Encoding problems with dBase III .dbf files on different machines - c#

I'm using C# and .NET 3.5, trying to import some data from old dbf files using ODBC with Microsoft dBase Driver.
The dbf's are in dBase III format and using ibm850 encoding for strings.
Now, when I run my program on my machine, all string data read from OdbcDataReader comes out converted to UTF-16 or UTF-8 or something, idk and I save it as UTF-8 and everything is ok, but when I try to use this program on an XP box, some characters aren't converted correctly to UTF-8. 'Õ' for example. There may be some others too. Characters like 'Ä', 'Ö' and 'Ü' are ok. This is the problem.
Maybe the ODBC or the driver uses some machine culture info or something to mess everything up.
Is it possible to read strings from the database as binary? Maybe some functions like CONVERT or CAST? Or where could I find some references for SQL functions and syntax which works for this dBase driver or other drivers? I searched around and couldn't find anything. I feel so blind when using ODBC and SQL.
Right now I'm using a temporary hack that replaces all σ's with Õ's.
Thanks!
Example code:
System.Data.Odbc.OdbcConnection oConn = new System.Data.Odbc.OdbcConnection();
oConn.ConnectionString = #"Driver={Microsoft dBase Driver (*.dbf)};DriverID=277;Dbq=" + dbPath + ";";
oConn.Open();
System.Data.Odbc.OdbcCommand oCmd = oConn.CreateCommand();
oCmd.CommandText = #"SELECT name FROM " + dbPath + "TABLE.DBF";
System.Data.Odbc.OdbcDataReader reader = oCmd.ExecuteReader();
reader.Read();
byte[] buf = Encoding.UTF8.GetBytes(reader.GetString(0));
BinaryWriter writer = new BinaryWriter(File.Open(#"C:\DBF\Test.txt", FileMode.Create));
writer.Write(buf);
Result:
E5 in dbf (Õ in 850)
Test.txt on pc1: C3 95 (Õ in UTF-8)
Test.txt on pc2: CF 83 (σ in UTF-8)

If you are still having a problem with these files, I may be able to help you.
What is in the "codepage byte" aka "language driver id" (LDID) at offset 29 (decimal) in the file?
I have a Python-based DBF reader which can read just about any field data type and just about any codepage -- it has a long list compiled from various sources of mappings from codepage byte to codepage number.
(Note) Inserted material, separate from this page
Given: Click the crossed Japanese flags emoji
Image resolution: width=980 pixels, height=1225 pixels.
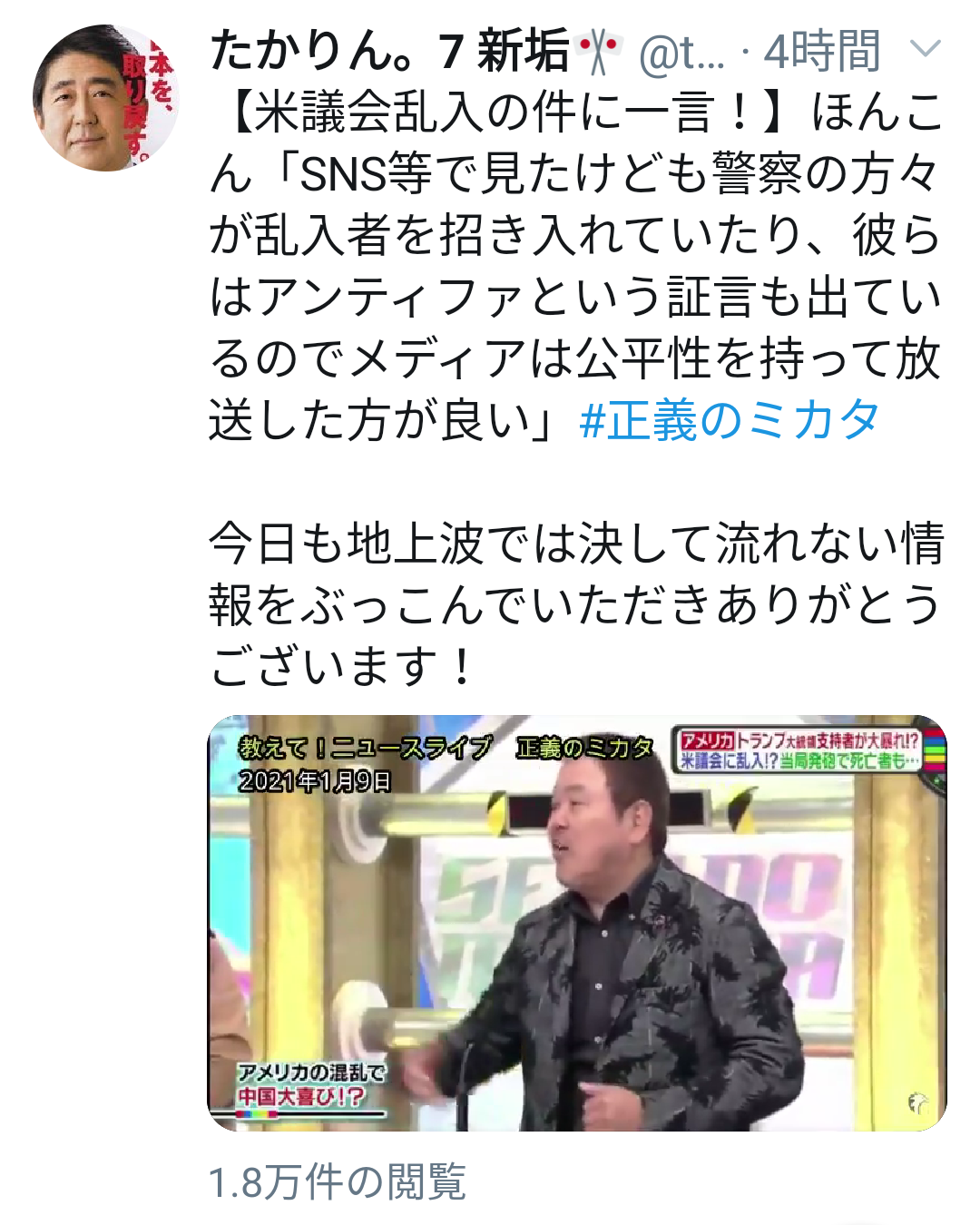Looking at the screenshot, I should [600, 51].
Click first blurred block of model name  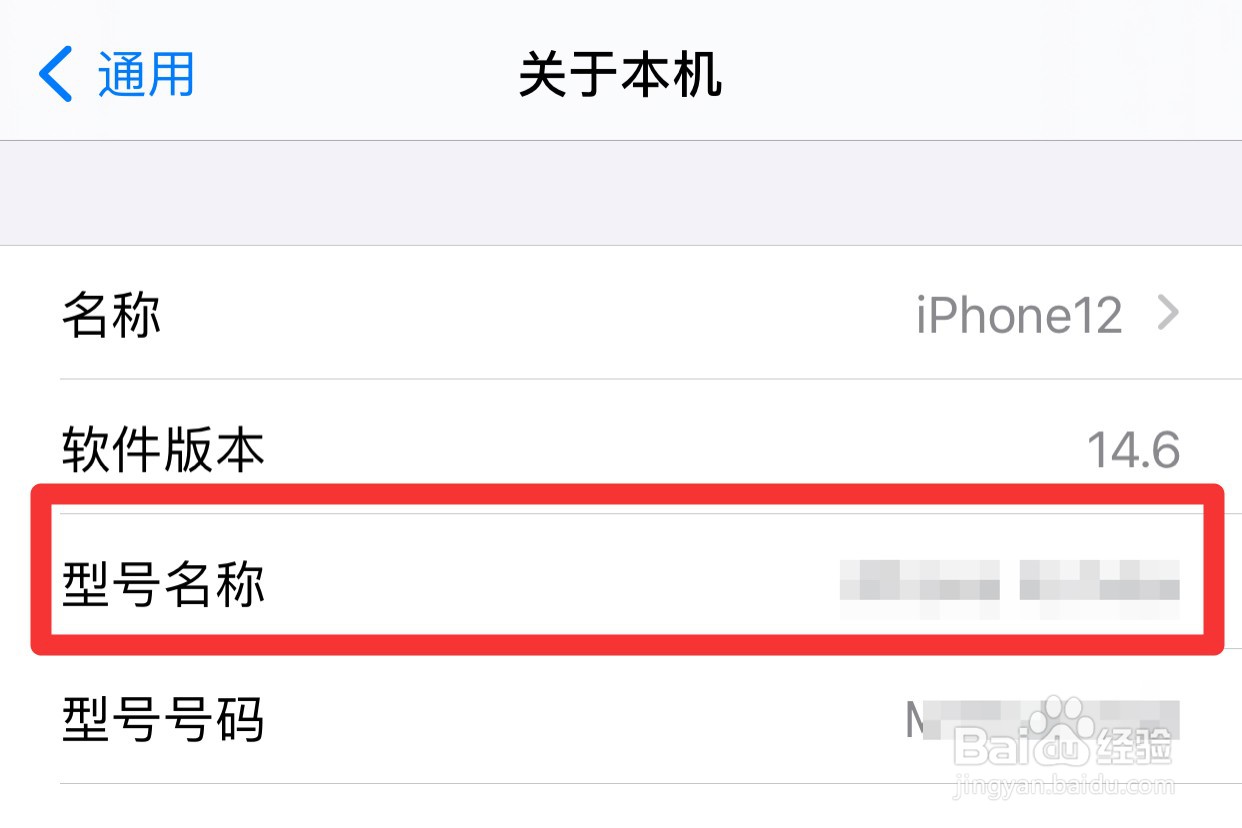[x=920, y=581]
Options are (1) believe the LDID, deliver Unicode (2) ignore the LDID, deliver undecoded bytes (3) override the LDID, decode with a specific codepage into Unicode. The Unicode can of course be then encoded into UTF-8.
The DBF reader also does a whole lot of reasonableness cross-checks which may help investigating why VFP thinks the file is corrupt.
How do you know that it's using IBM850? Another piece of Python code that I have is a prototype encoding detector, which unlike detectors like 'chardet' which are derived from Mozilla code is not web-centric and can happily recognise most old DOS codepages -- this may help.
A observation: the Greek letter lowercase sigma (σ) is 0xE5 in codepage 437, which was succeded by codepage 850 -- "pc2" seems a little outdated ...
If you think I can be of any help, feel free to e-mail me at insert_punctuation("sjmachin", "lexicon", "net")

Try this code.
var oConn = new System.Data.Odbc.OdbcConnection();
oConn.ConnectionString = "Driver={Microsoft Visual FoxPro Driver};SourceType=DBF;SourceDB=" + dbPath;
oConn.Open();
var oCmd = oConn.CreateCommand();
oCmd.CommandText = #"SELECT name FROM " + dbPath + "TABLE.DBF";
var reader = oCmd.ExecuteReader();
reader.Read();
byte[] A = Encoding.GetEncoding(Encoding.Default.CodePage).GetBytes(reader.GetString(0));
string p = Encoding.Unicode.GetString((Encoding.Convert(Encoding.GetEncoding(850), Encoding.Unicode, A)));

When you read dbf file you should understand that you should take into account 3 types of encoding:
1.Encoding in which database provider reads the file. It depends on
provider and current operation system. This encoding shall be used for bytes array receiving. For example on my PC:
when I use connection string "Data Source={0};
Provider=Microsoft.JET.OLEDB.4.0;Extended Properties=DBase IV;User
ID=;Password=;", strings are read using 866 code page (Russian
MS-DOS)
when I use connection string "Data Source={0};
Provider=vfpoledb.1;Exclusive=No;Collating Sequence=Machine", strings
are read using Encoding.Default (1251 code page)
2.Encoding in which strings are written to dbf file. It can be received from 29 byte of dbf file, but in fact there is no matter what how dbf file encoding is marked, you should just know what encoding was used. This encoding shall be used as source encoding during string conversion
3.Encoding to which string shall be converted. This is UTF-8 usually.
So string conversion should look like this:
byte[] bytes = Encoding.GetEncoding(codePage1).GetBytes(reader.GetString(0));
string result = Encoding.UTF8.GetString((Encoding.Convert(Encoding.GetEncoding(codePage2), Encoding.UTF8, bytes)));

Have you tried using the Visual Foxpro driver "VFPOleDb" driver instead???

Related

OpenXml SDK excel accented French Chars (éèçà) [duplicate]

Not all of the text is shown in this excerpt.